§ **Action item**
How many of the lines below contain the word "answer"? Reply with the number alone.

§ **Material shown**
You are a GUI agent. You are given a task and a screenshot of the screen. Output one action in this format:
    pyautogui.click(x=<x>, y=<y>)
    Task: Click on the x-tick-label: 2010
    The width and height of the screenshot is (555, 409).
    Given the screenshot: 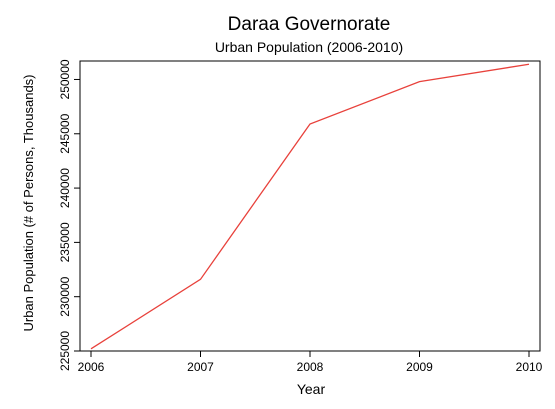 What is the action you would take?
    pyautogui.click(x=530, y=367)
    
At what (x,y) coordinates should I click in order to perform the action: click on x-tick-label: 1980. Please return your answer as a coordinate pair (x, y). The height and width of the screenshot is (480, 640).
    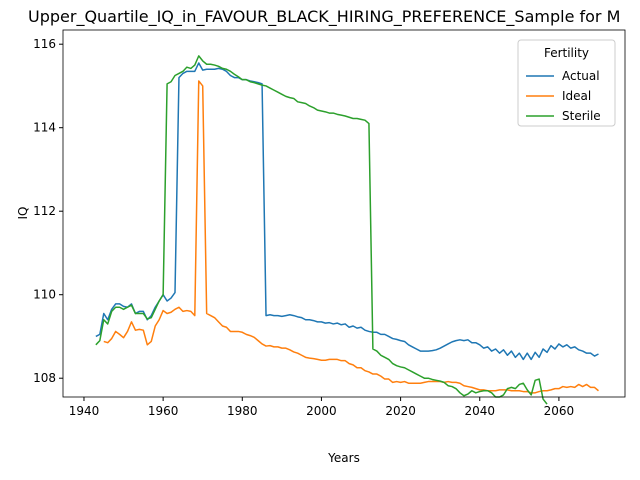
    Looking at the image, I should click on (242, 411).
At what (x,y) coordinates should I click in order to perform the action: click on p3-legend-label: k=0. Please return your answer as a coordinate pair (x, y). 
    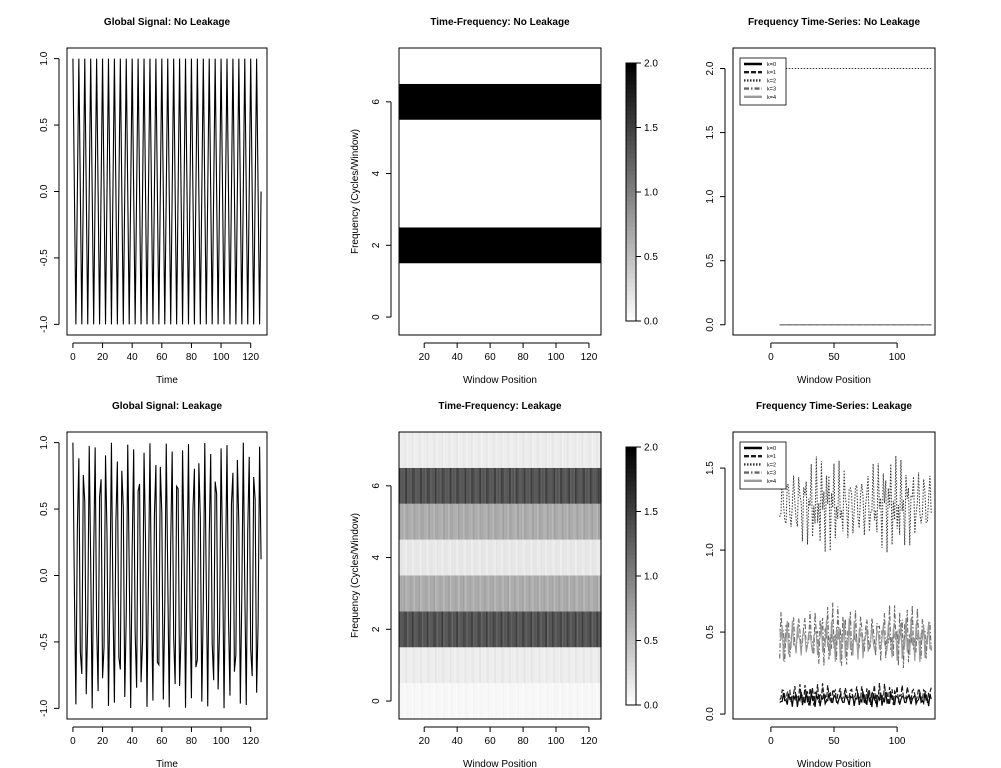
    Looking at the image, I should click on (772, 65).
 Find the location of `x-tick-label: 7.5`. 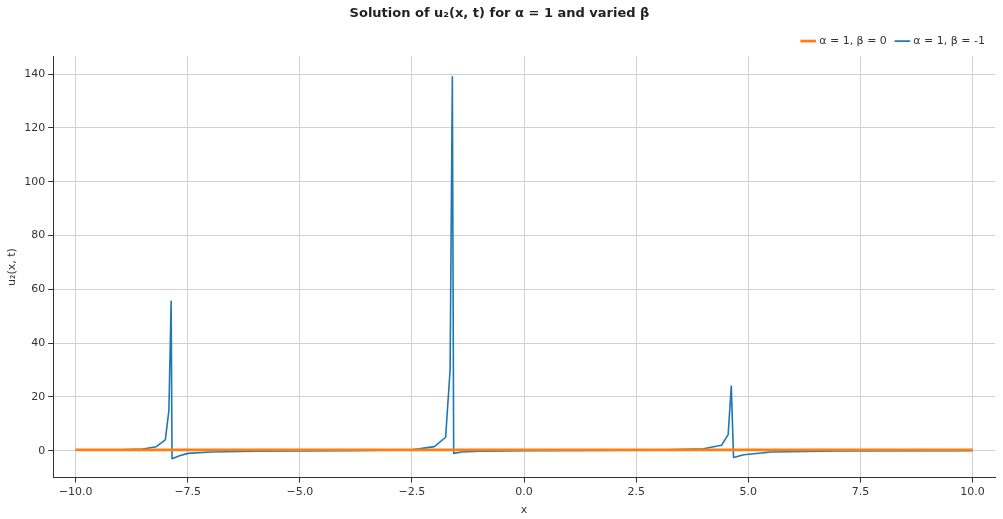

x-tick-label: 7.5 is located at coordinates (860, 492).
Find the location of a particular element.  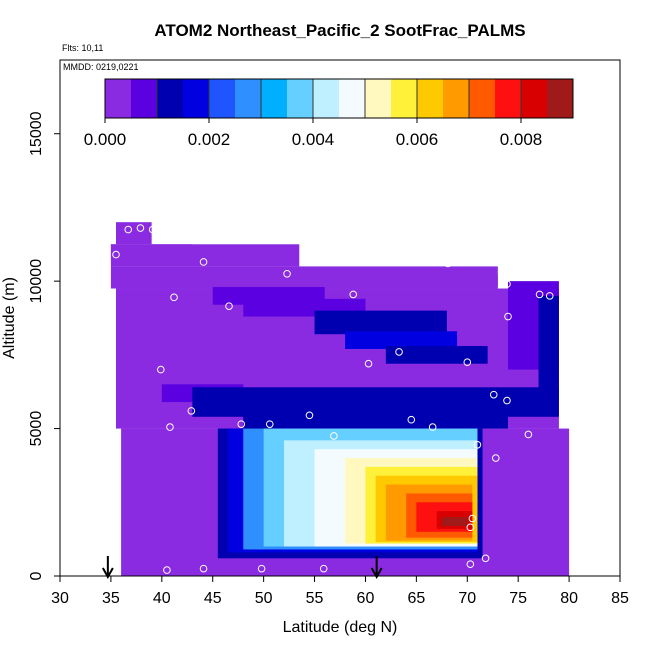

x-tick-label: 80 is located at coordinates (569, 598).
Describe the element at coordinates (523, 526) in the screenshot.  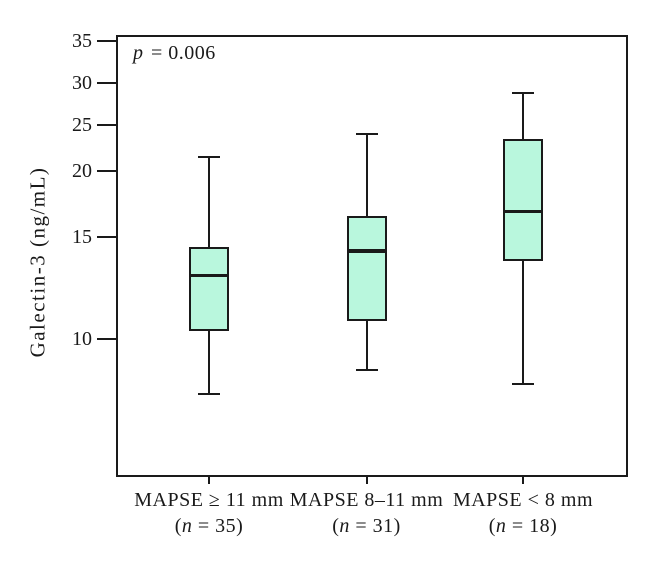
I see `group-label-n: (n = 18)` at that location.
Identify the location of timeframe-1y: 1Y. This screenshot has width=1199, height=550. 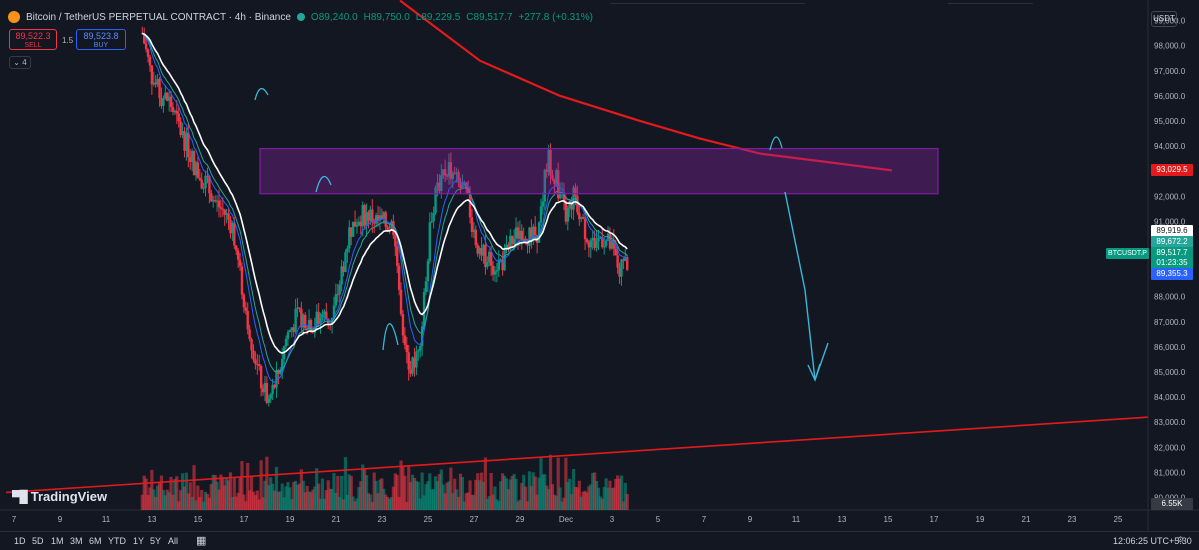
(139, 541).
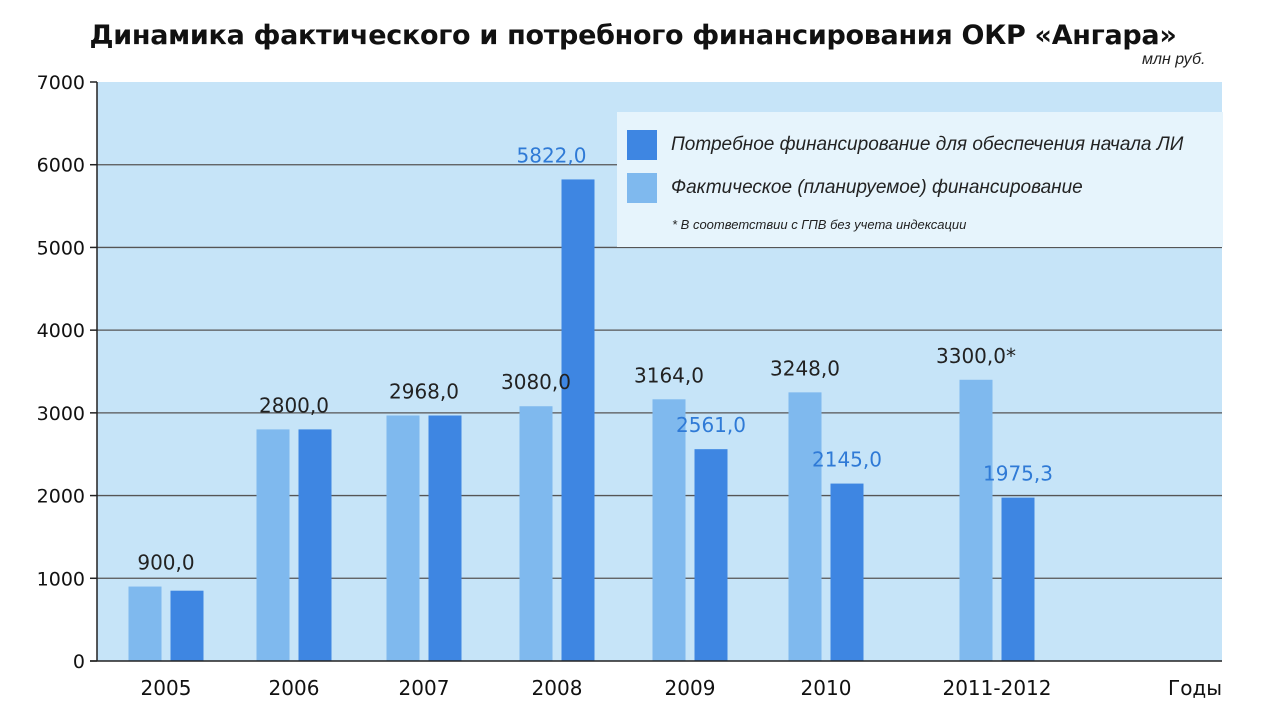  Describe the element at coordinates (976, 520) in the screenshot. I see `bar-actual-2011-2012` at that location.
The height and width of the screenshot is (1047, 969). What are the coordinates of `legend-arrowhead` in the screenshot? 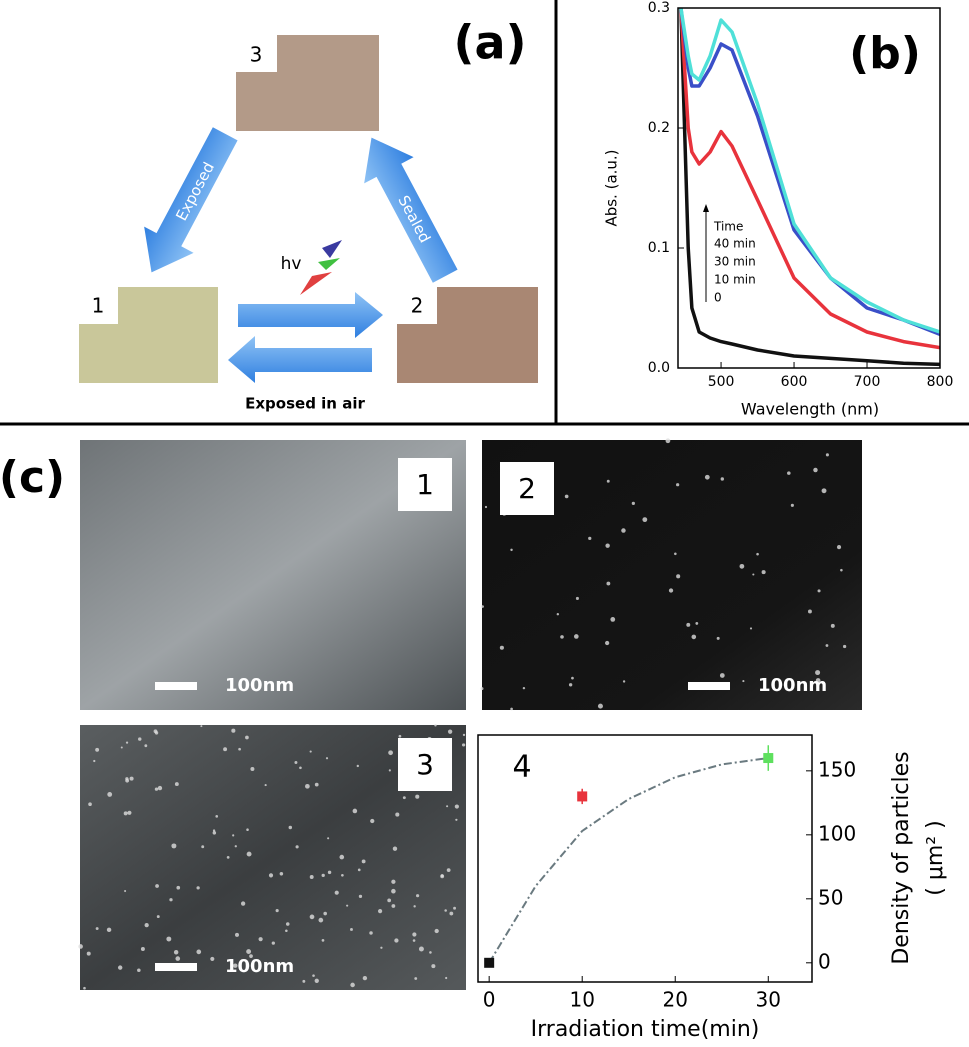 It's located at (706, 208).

§ **Written solution**
2